Put the material that opens with the line containing "You are a computer-use agent." and runs through the end into a two-column CSV with the headers instruction and action, each row pairing what is to be done with its answer. Quote every field, replace line breaks with spaces, and leave the pictures out.

--- begin Material supplied ---

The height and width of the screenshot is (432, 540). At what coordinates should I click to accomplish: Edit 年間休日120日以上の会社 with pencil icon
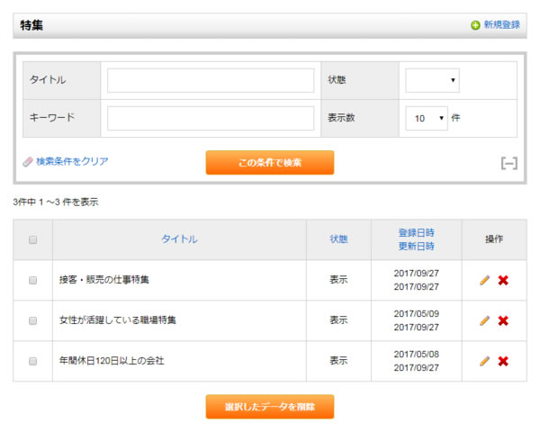484,361
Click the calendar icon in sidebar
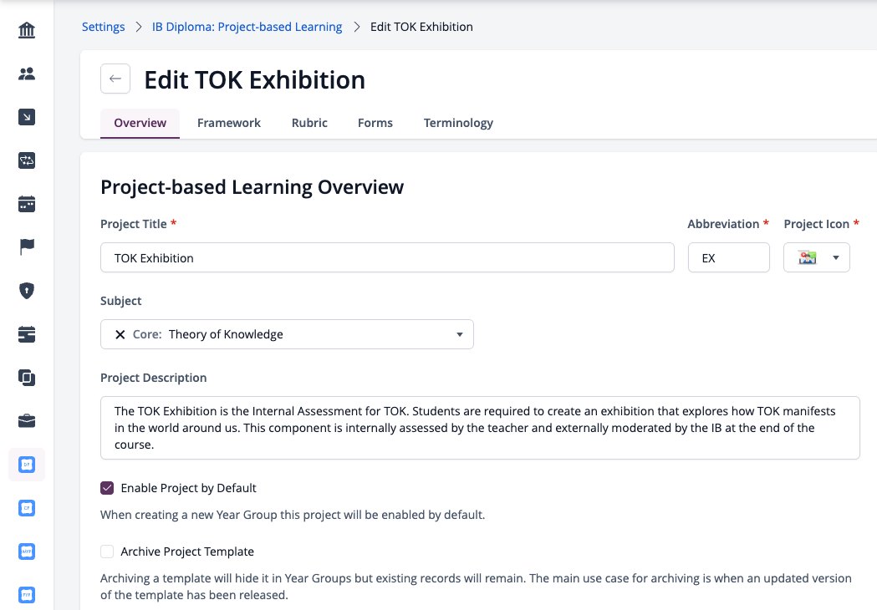877x610 pixels. [26, 204]
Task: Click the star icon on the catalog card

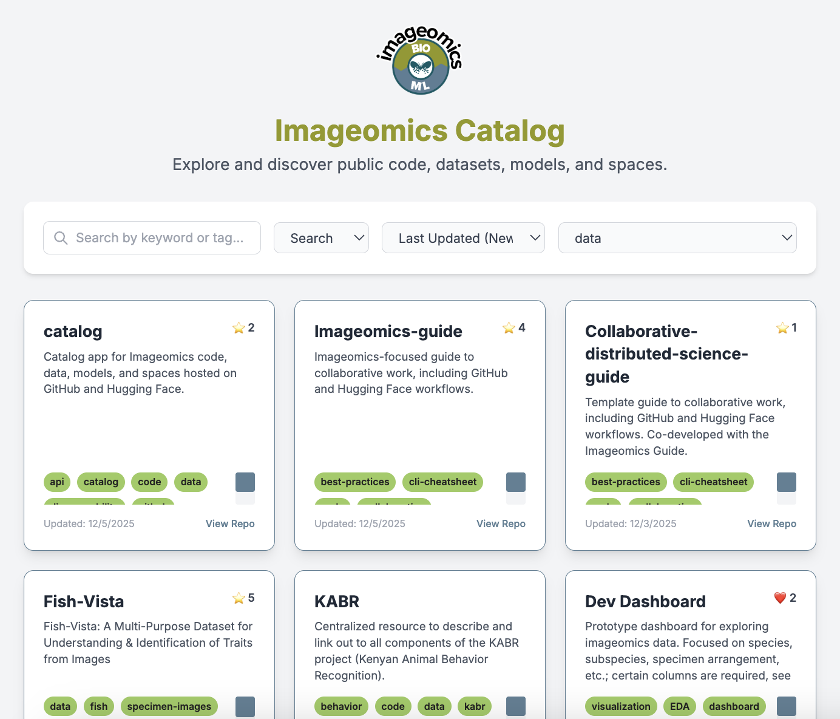Action: (x=239, y=327)

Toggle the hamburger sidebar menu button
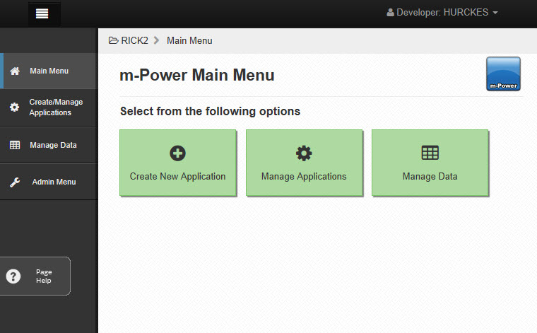pyautogui.click(x=42, y=14)
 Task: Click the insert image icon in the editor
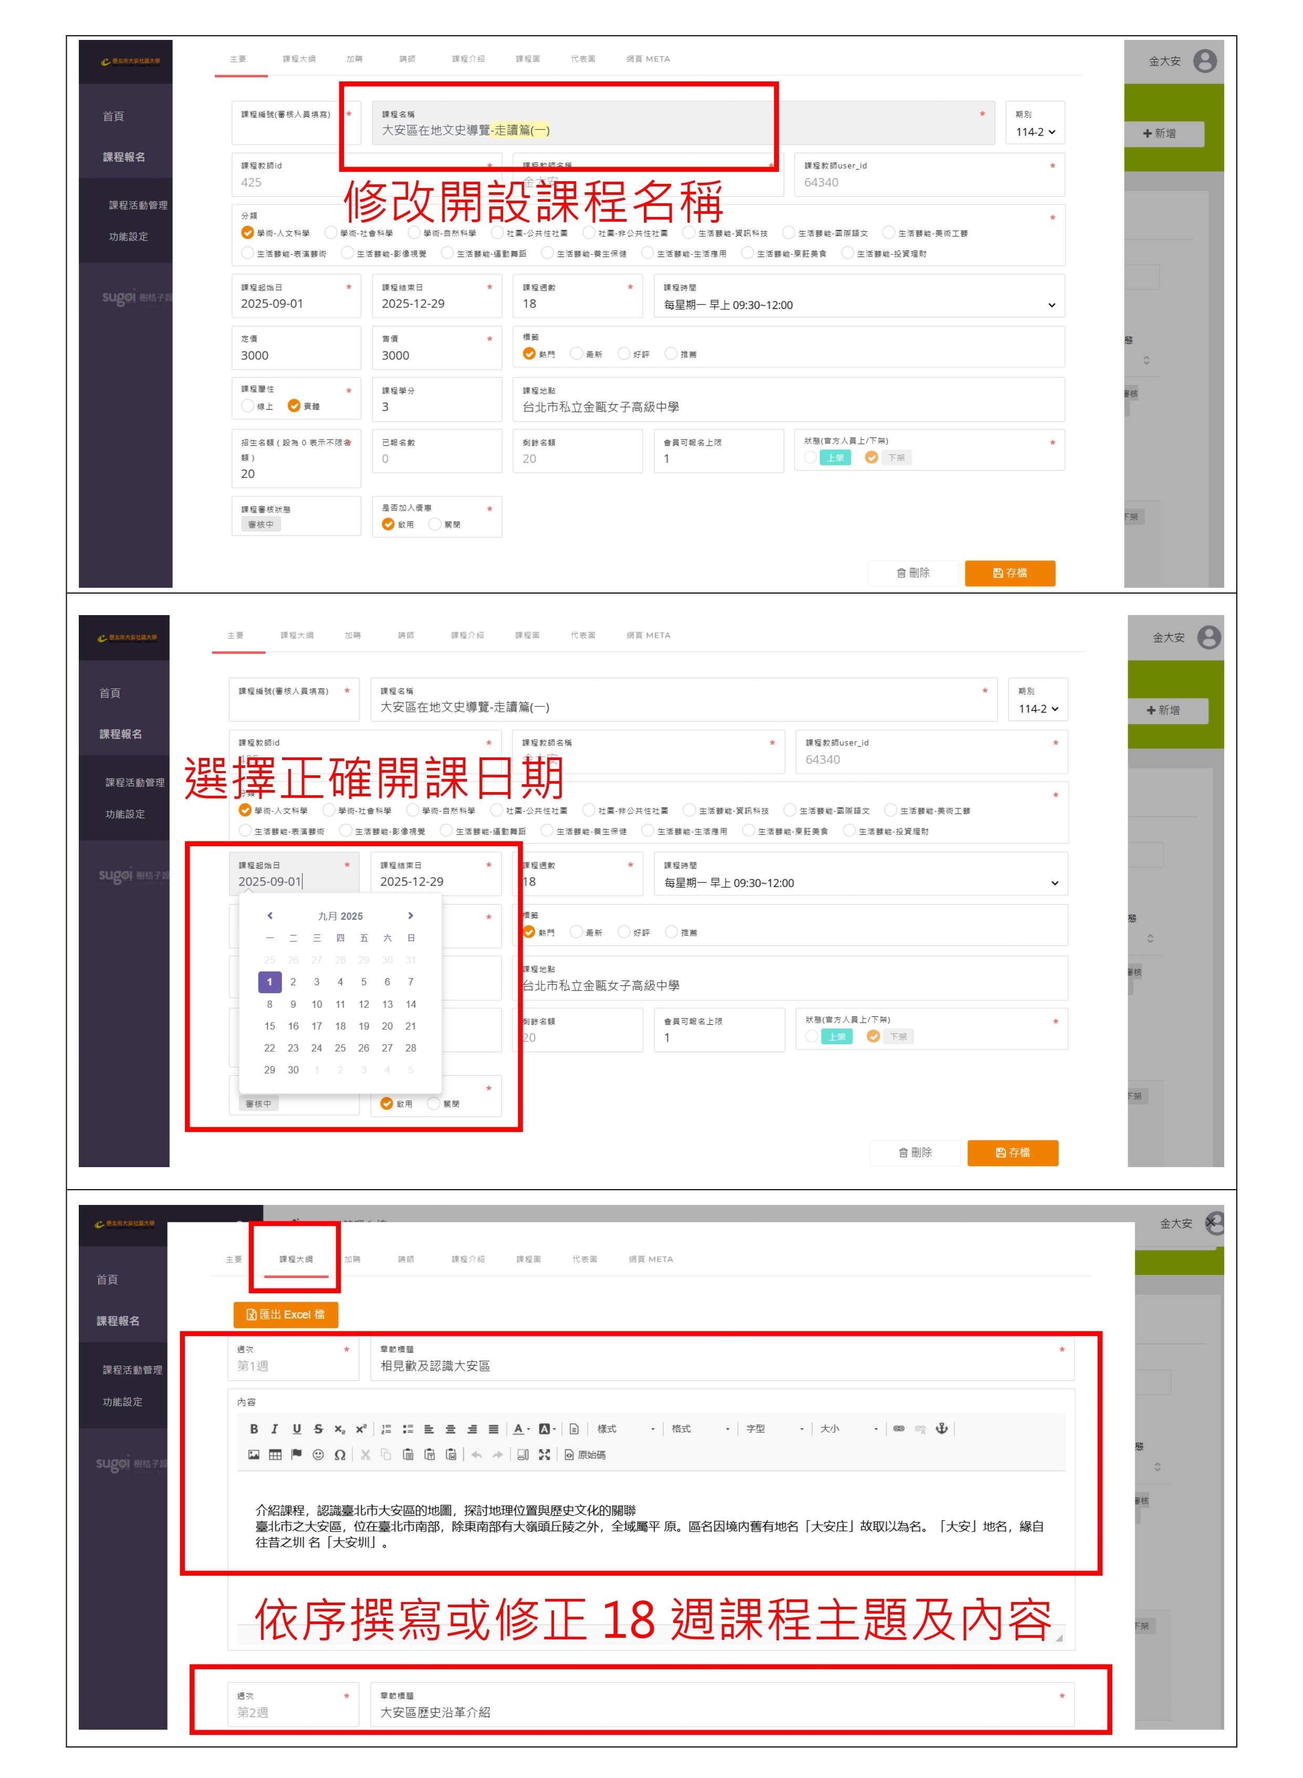[x=253, y=1455]
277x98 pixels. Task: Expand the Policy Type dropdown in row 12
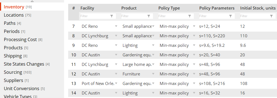tap(194, 74)
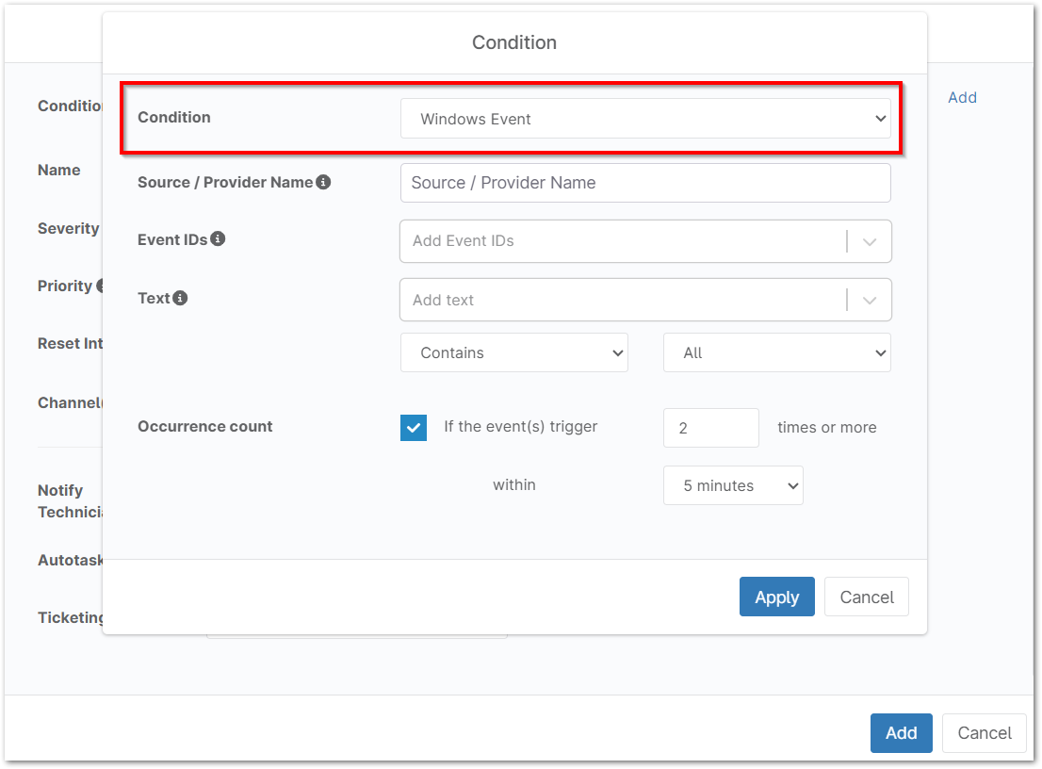Toggle the 'If the event(s) trigger' checkbox
This screenshot has width=1042, height=769.
[x=414, y=428]
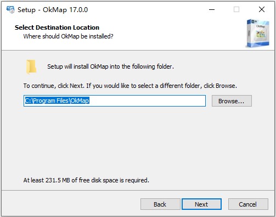Click the grayed-out maximize button
The width and height of the screenshot is (276, 217).
pyautogui.click(x=236, y=9)
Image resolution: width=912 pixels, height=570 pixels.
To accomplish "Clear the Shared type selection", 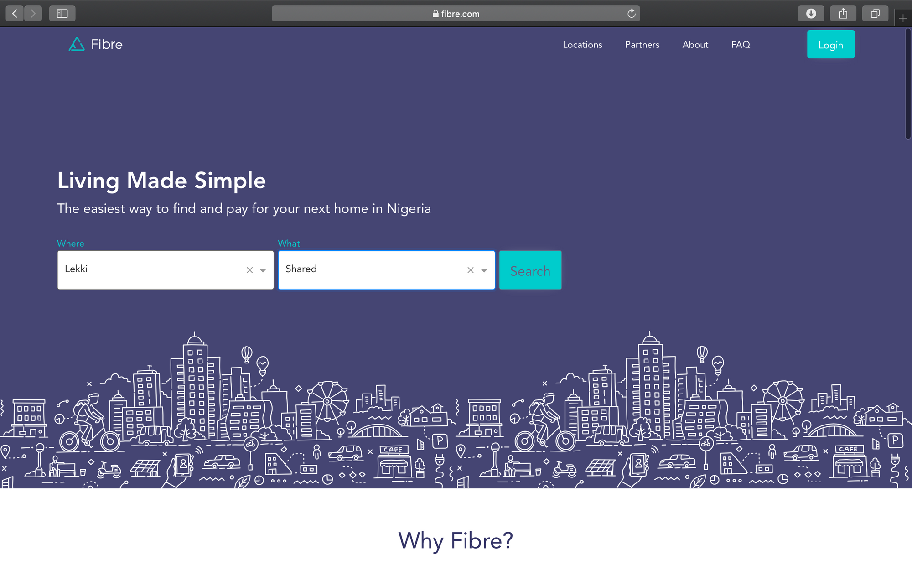I will click(x=471, y=270).
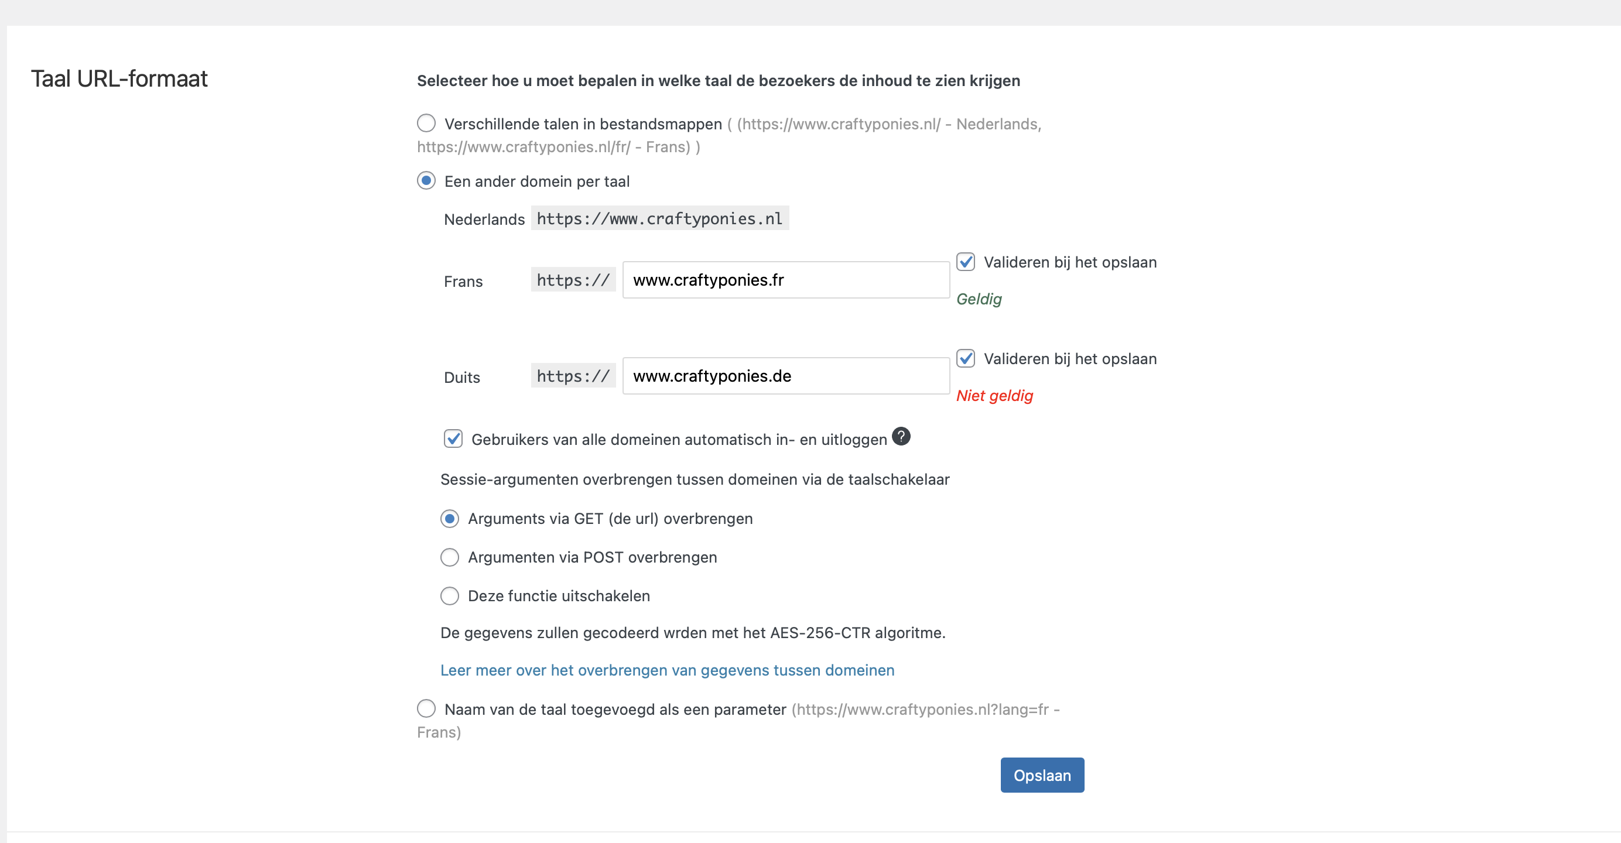Toggle Frans 'Valideren bij het opslaan' checkbox

point(965,262)
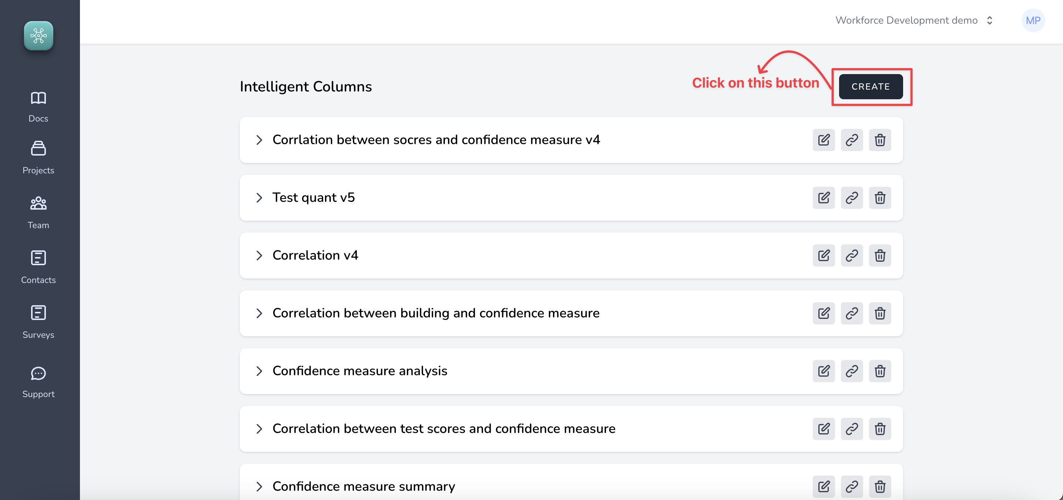This screenshot has width=1063, height=500.
Task: Open the MP user avatar menu
Action: click(1032, 21)
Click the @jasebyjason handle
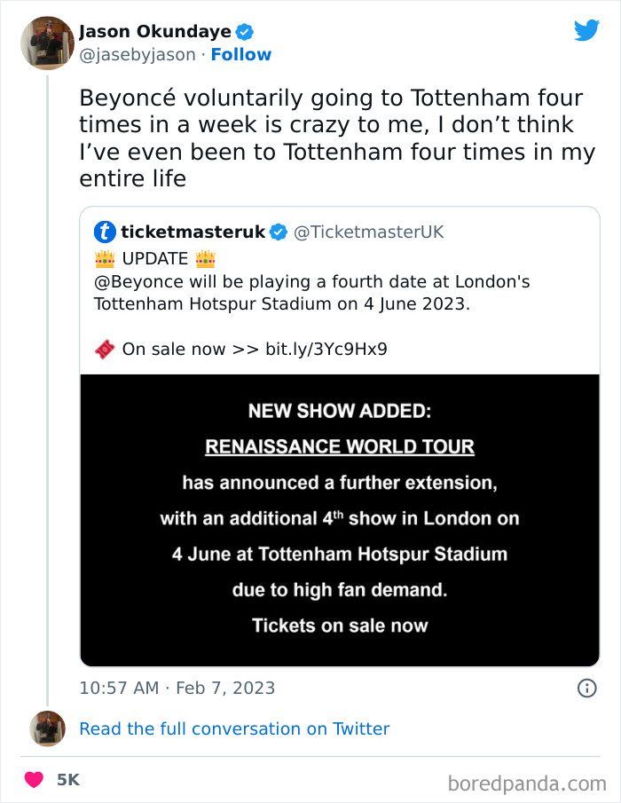The image size is (621, 803). 135,54
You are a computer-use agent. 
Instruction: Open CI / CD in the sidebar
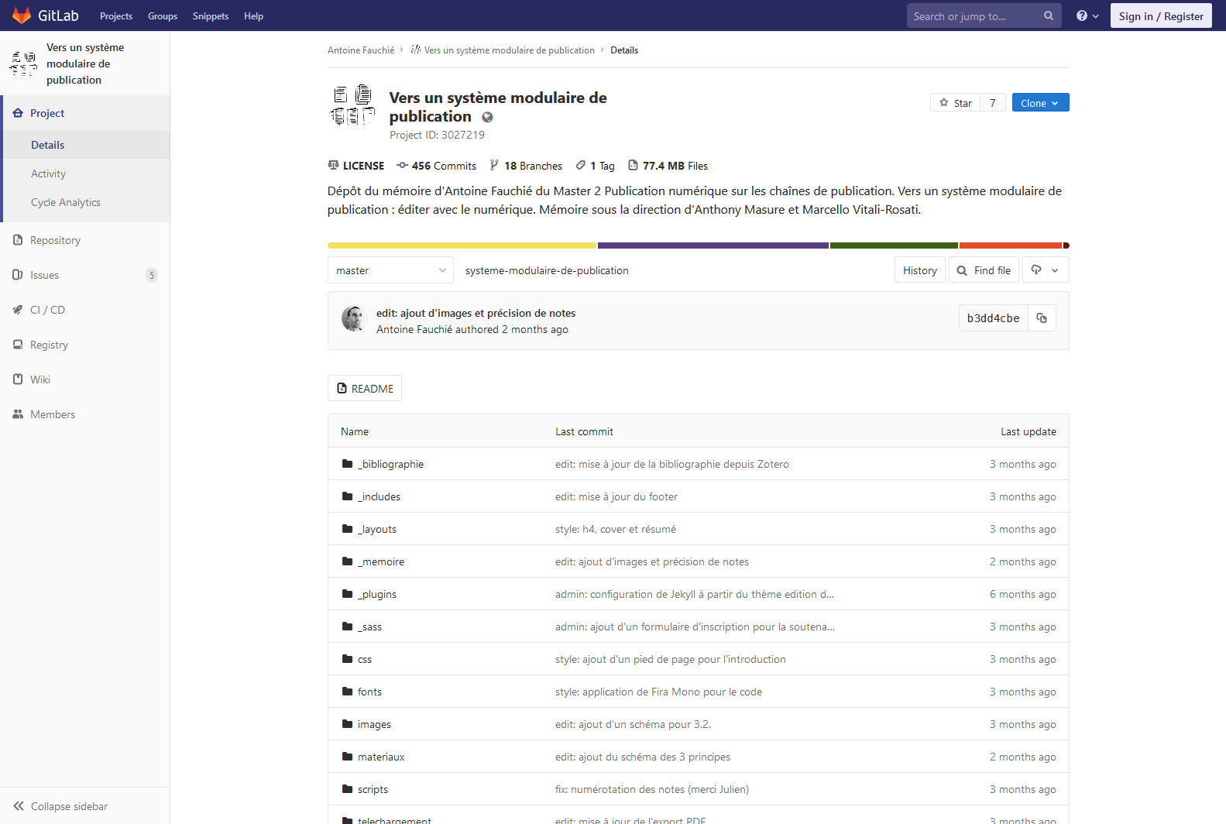tap(47, 311)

--- end Material supplied ---

### Finished exercise
instruction,action
"You are a computer-use agent. Instruction: Open CI / CD in the sidebar","tap(47, 311)"